- Article
Exploring Predictors of US Consumers’ Pet Food Preferences—Spoiling Them One Bite at a Time!
- Meike Rombach and
- David L Dean
The present study is dedicated to exploring key factors impacting US pet owners’ preferences for brand, price, country of origin, and health and nutrition claims as important extrinsic and credence attributes. Pet engagement and subjective and objective knowledge, as well as varying forms of pet humanisation behaviour, were thought to be suitable factors. The study is of an explorative and quantitative nature, rooted in an online consumer survey, descriptive statistics, and partial least squares structural equation modelling (PLS-SEM). To strengthen the PLS-SEM model, relative preference shares derived from a best–worst analysis were integrated into the model. The results with the strongest effect sizes indicate that US pet owners’ objective knowledge is positively associated with pet non-humanisation behaviour, those who actively engage with their pet are positively associated with loving humanisation behaviour, and that health and nutritional claims on pet food are less important for those reporting non-humanisation behaviours.
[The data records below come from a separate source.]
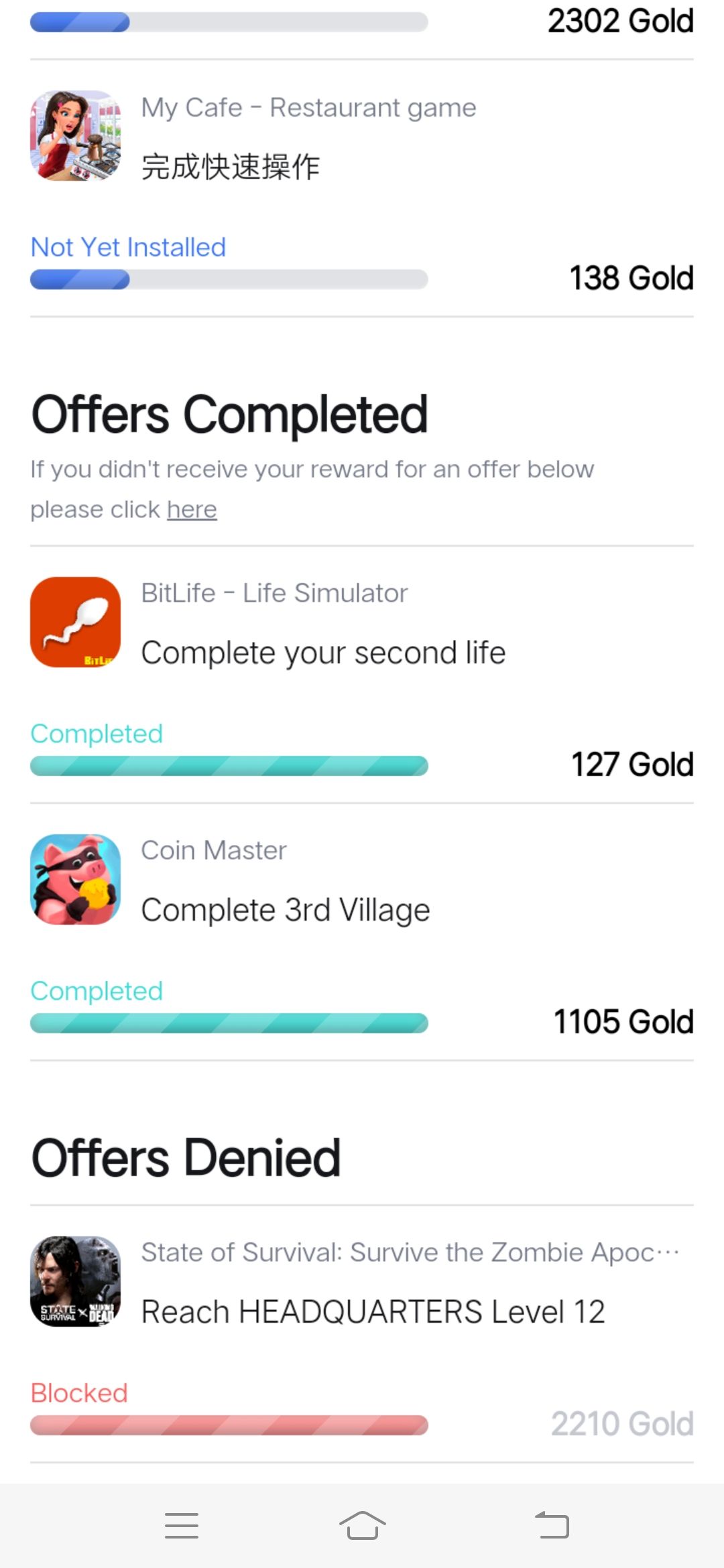
Task: Open the BitLife sperm app icon
Action: 76,622
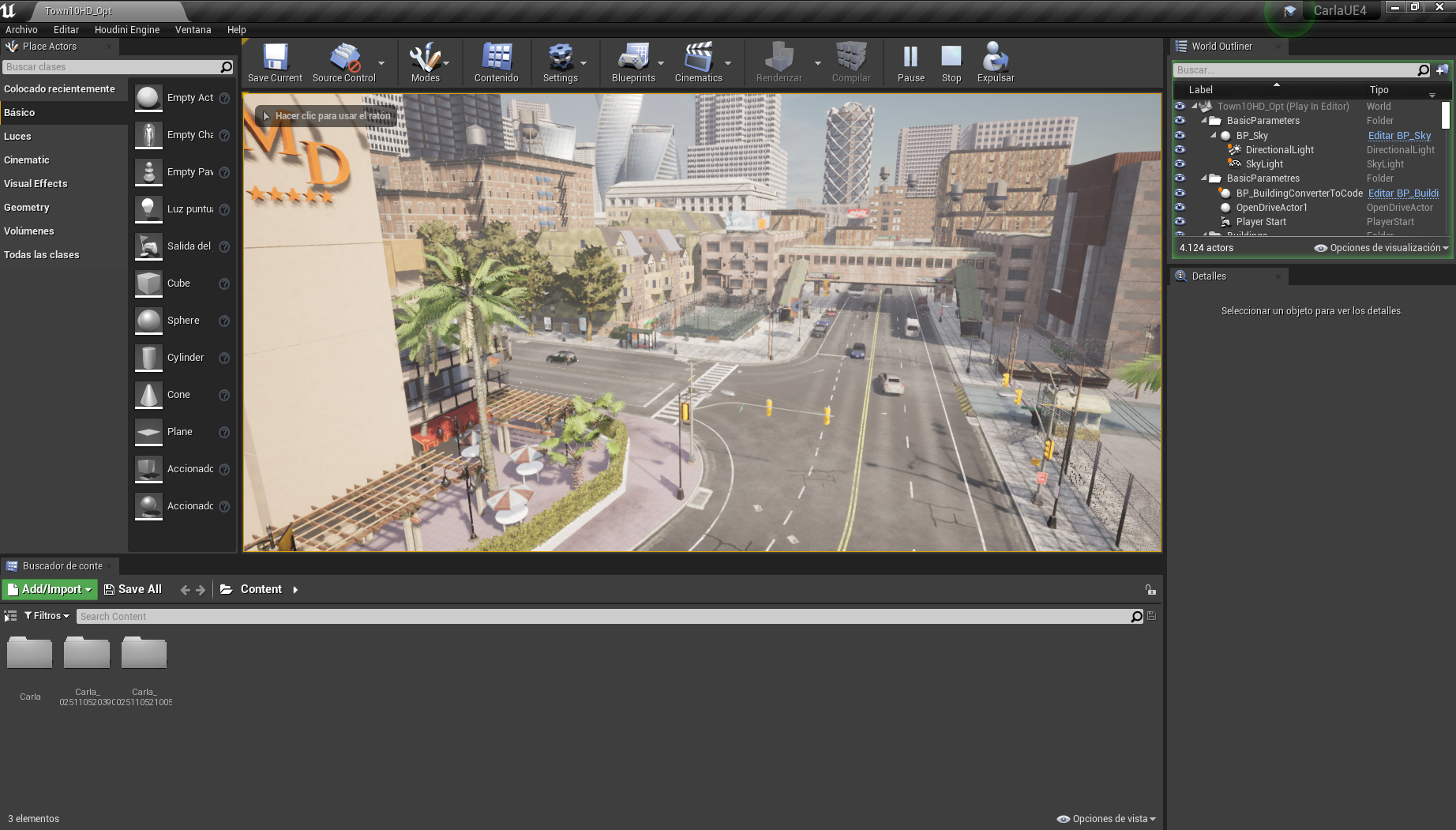Click the Editar BP_Sky link
The height and width of the screenshot is (830, 1456).
1399,136
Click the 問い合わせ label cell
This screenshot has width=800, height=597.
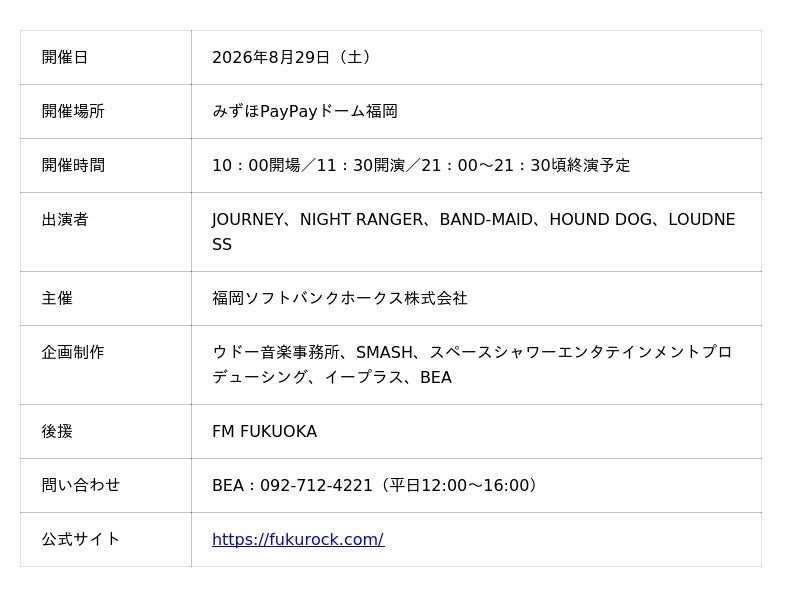click(106, 485)
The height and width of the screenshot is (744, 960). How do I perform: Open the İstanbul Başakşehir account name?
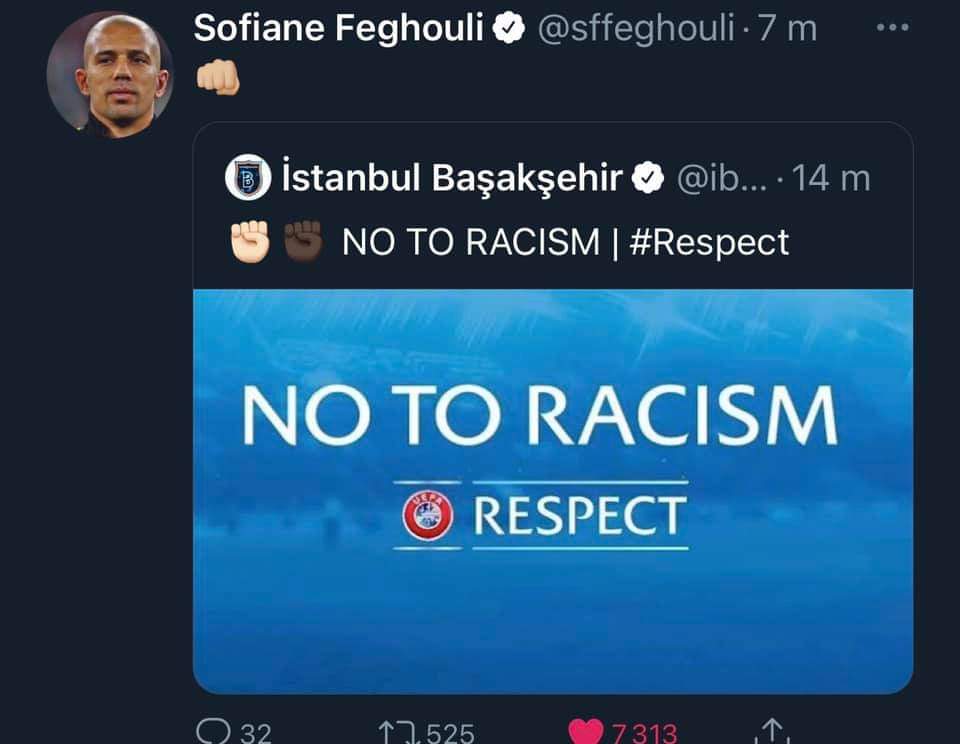click(453, 179)
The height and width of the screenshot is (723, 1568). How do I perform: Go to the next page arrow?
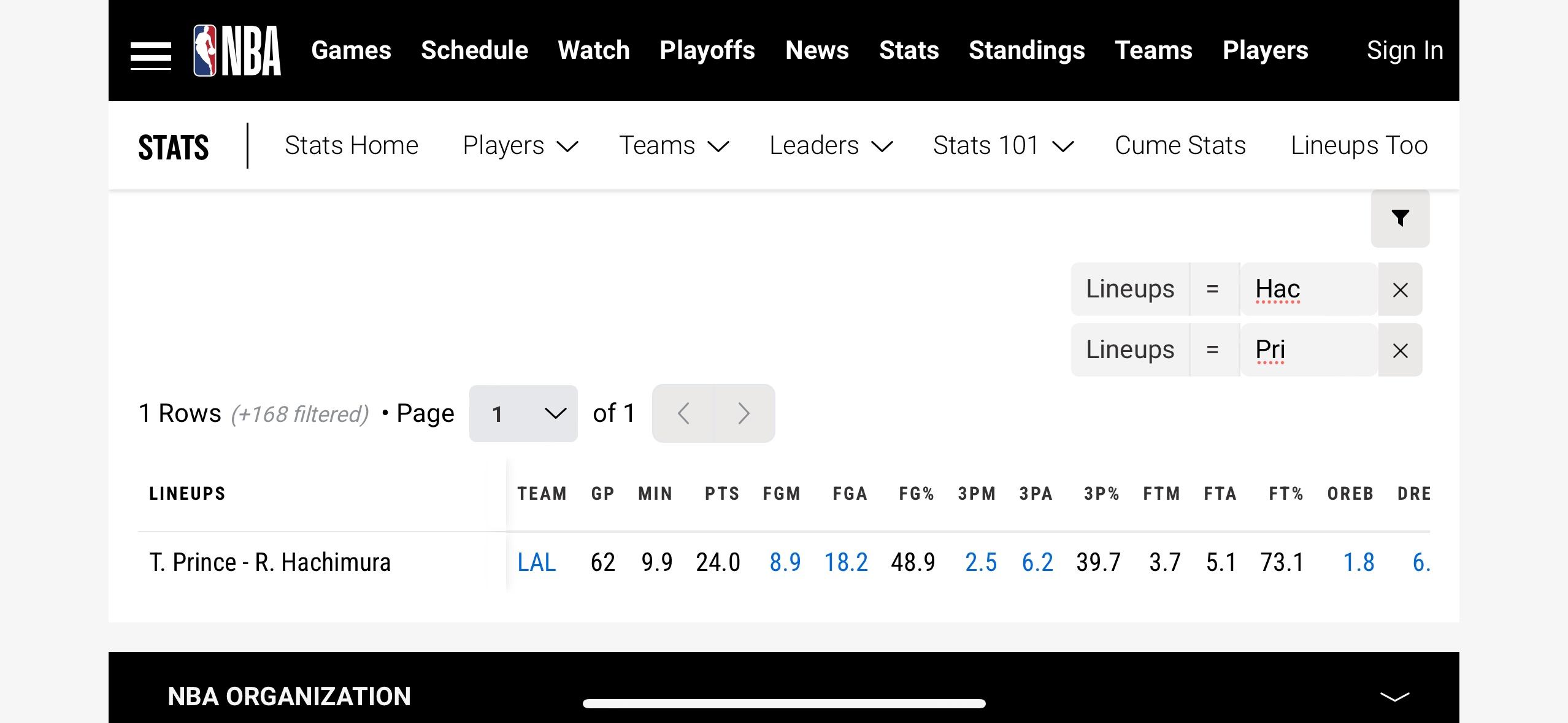(744, 414)
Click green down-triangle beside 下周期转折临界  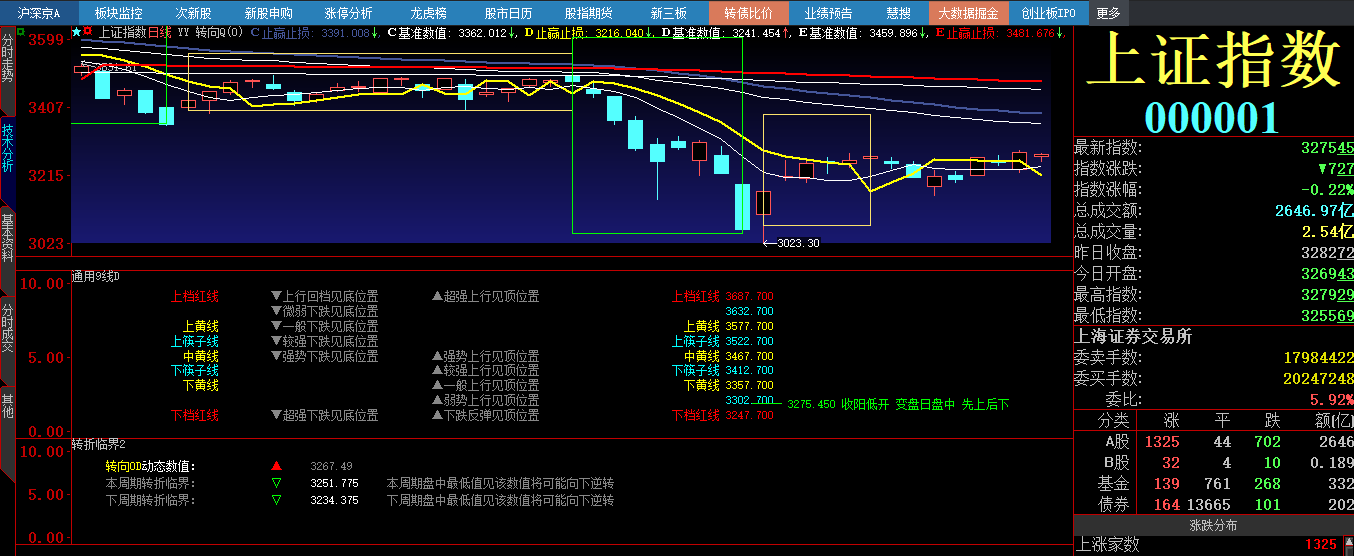pos(277,500)
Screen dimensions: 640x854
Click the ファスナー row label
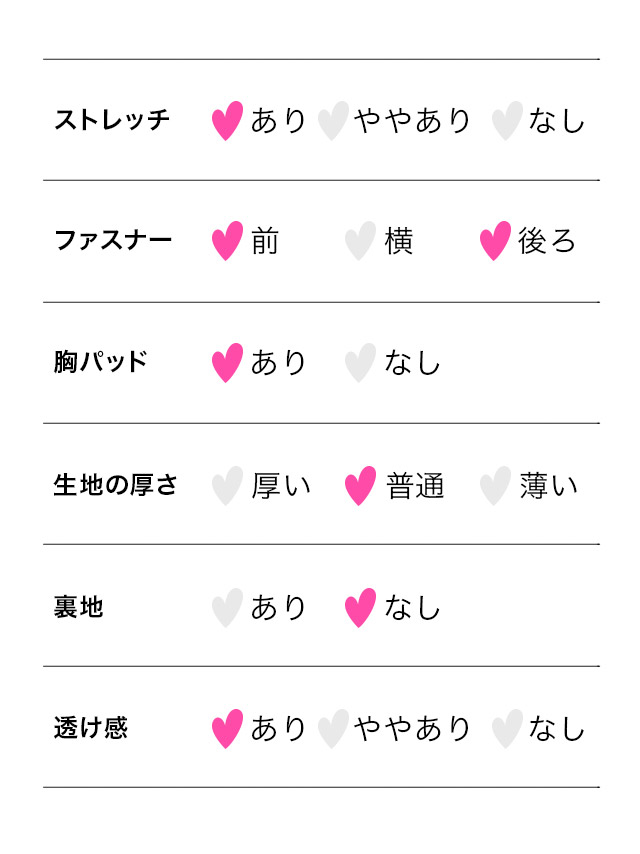click(x=113, y=240)
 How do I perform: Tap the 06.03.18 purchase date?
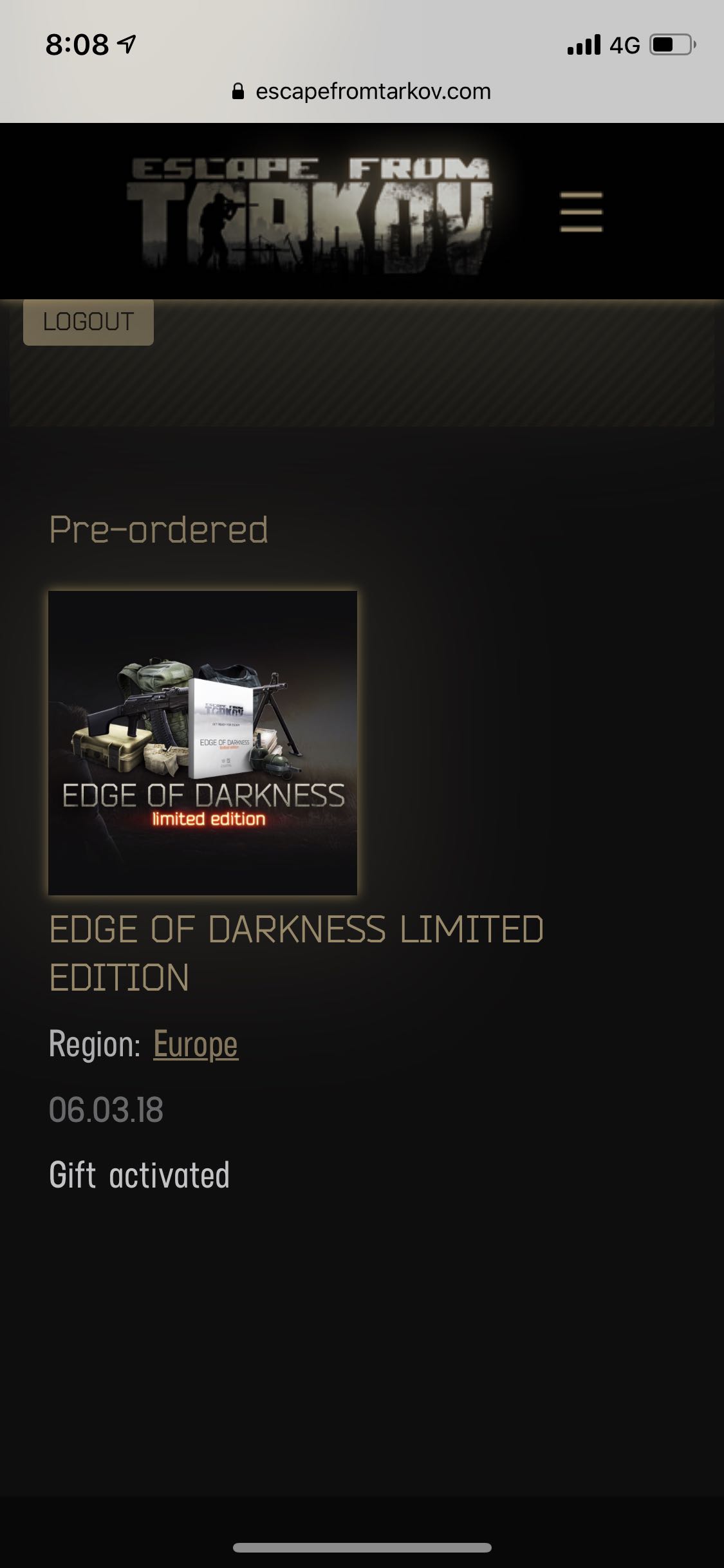(106, 1110)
The analysis between the varying types of pet humanisation behaviours and the best–worst-derived relative preferences for extrinsic and credence attributes provides a diverse picture. Together, the results suggest that pet engagement and both subjective and objective knowledge are associated with pet humanisation behaviour, which are differentially linked to the importance of pet food product attributes. Best practice recommendations for marketers in the pet food industry are provided.